Dave Osmundsen (He/Him/His) is a queer and autistic playwright whose work explores the intersection of neurodiversity and queerness. His work has been seen and developed at KCACTF Region 8, the Kennedy Center/NNPN MFA Playwrights Workshop, B Street Theatre, the William Inge Theatre Festival, the Midwest Dramatists Conference, and more. His play Light Switch was the 2021 Distinguished Achievement recipient of the Jean Kennedy Smith Playwriting Award. His plays have been published by or are forthcoming in The Dionysian, Canyon Voices, and Exposition Review. He is a resident playwright with Spectrum Theatre Ensemble, a neurodiverse theatre company based in Providence, RI.
Viva Padilla is a bilingual poet, writer, editor, and publisher born and raised in South Central Los Angeles. She’s the founding editor in chief of Dryland, an independent print literary journal established in 2015, and Hombre Lobo, an intergenerational book series documenting paranormal/ supernatural stories experienced by Xicanx. Padilla is a first-generation Chicana, a daughter of immigrants who crossed the border from Colima, Mexico. She also runs FUTURE NOW, a virtual Black and Brown reading and open mic series. She’s been an invited speaker at universities like CSU Dominguez Hills, CSU Fullerton, and international cultural institutions like Casa de las Americas in Havana, Cuba. Viva’s work has been featured or is forthcoming in the L.A. Times, The Acentos Review, PANK, wearemitú, SAND, The Autry Museum, L.A. Forum for Archictecture and Urban Design, and The X LA Poets anthology and others. She currently works at Tia Chucha Press and lives on the Eastside in Los Angeles.
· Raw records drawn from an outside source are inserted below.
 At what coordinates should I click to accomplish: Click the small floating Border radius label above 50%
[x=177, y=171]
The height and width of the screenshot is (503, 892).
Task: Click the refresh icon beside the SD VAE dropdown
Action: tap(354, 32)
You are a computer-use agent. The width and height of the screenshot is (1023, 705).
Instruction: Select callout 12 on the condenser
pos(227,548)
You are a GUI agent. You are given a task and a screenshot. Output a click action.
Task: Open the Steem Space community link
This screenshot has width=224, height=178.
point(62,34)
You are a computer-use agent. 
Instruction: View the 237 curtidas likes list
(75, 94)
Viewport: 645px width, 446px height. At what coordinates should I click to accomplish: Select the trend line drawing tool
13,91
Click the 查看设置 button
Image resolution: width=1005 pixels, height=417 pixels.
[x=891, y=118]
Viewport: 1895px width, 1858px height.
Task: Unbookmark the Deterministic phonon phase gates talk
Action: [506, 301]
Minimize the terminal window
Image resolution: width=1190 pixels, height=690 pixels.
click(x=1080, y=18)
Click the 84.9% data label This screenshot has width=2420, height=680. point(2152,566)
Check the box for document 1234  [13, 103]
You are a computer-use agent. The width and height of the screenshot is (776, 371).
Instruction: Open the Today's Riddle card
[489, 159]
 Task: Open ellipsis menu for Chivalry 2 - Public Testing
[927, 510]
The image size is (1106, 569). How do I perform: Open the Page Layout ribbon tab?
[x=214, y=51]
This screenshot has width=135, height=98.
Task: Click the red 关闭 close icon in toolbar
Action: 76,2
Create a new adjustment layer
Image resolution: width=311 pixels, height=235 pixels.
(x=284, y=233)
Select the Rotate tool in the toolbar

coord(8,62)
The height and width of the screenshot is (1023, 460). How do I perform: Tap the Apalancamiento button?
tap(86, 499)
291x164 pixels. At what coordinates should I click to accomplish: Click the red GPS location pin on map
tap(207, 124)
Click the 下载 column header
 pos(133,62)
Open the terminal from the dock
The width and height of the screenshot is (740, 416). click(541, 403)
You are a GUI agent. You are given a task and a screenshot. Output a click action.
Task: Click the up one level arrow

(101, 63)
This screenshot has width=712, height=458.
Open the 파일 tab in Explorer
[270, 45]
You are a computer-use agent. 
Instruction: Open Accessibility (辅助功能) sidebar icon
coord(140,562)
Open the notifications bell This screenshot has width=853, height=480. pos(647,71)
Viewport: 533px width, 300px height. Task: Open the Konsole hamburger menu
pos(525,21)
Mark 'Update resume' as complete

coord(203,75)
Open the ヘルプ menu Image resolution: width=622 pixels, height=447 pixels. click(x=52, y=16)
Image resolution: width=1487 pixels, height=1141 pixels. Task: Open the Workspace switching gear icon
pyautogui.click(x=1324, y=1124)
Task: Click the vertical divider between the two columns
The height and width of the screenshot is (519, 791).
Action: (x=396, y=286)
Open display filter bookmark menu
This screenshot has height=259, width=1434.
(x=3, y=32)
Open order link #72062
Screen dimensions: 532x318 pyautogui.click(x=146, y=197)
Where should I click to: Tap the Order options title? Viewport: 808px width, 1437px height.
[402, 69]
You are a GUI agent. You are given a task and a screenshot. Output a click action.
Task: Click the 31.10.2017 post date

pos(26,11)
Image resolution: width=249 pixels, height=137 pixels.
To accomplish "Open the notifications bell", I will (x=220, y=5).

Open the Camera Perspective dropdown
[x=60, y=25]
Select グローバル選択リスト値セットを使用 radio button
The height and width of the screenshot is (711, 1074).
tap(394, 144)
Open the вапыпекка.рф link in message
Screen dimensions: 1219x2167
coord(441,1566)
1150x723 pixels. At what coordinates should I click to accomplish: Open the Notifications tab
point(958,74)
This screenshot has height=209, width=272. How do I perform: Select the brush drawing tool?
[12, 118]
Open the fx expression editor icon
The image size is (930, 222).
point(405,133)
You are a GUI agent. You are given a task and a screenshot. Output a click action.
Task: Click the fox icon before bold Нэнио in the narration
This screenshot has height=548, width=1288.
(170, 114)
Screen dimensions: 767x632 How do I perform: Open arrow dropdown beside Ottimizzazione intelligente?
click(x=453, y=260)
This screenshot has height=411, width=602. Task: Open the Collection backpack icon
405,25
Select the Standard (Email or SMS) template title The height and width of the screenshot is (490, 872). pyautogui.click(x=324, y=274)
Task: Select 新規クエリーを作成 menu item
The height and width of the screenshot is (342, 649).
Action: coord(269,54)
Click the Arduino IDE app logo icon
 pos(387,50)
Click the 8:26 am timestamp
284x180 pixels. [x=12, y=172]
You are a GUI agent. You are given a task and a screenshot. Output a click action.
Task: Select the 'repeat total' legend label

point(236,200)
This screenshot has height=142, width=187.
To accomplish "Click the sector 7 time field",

Cole Pragides is an aspiring Asian-American teenage writer at the University of Colorado, Boulder. He is studying Environmental Engineering and Creative Writing. You can probably find him tending to his houseplants and herb garden.
Amalia Oliva Rojas is a Mexican poet, and theater artivist based in New York. Her work explores and centers the stories, myths, and legends of immigrant women and the BIPOC community. Recent credits include LEO AND FRIENDS (Theater Accident) and Cam Girl Dreamz (3 x 10 Play Festival). She is an alumnus of the Vassar College Powerhouse Theater Apprentice Program and Pen America’s DREAMING OUT LOUD writing workshop. Residencies Include New Perspectives Theater Company Women’s Work Short and Full-Length Play Lab, NYU Hemispheric Institute for Performance and Politics, EmergeNYC Program. In addition to her playwriting, Amalia has contributed to several online magazines such as City limits, Popula, La Revista De La Universidad De México. Amalia is a member of the Mycelial Artist Collective which will be in residence at Governors Island this summer 2021 in collaboration with The Beam Center.
Eugene Schacht resides in Washington, DC. He holds an MFA in Creative Writing from American University, and he is a member of the ever-insightful and supportive MetroWriders writing group (obligatory leopard fist). Most importantly, he adores his wife, Rachel, and loves her to the end of the earth and back. He is forever thankful for the home they share with their four cats.
Audrey Sioeng is a junior in high school who, when not getting lost in another book or freaking out about college, can be found gushing to her friends and family about her latest obsession. Most common subjects of said fangirling are her latest read, various Chinese dramas, and music. Currently, Audrey is focusing more on her schoolwork, crushing her family in mahjong, and updating her blog for young writers (Sprouting Ink), but hopes to submit more of her work for publication soon!
Nick Zelle is a longtime circus artist based in Minneapolis. His critical writing on Contemporary Circus culture can be found on Cirkus Syd.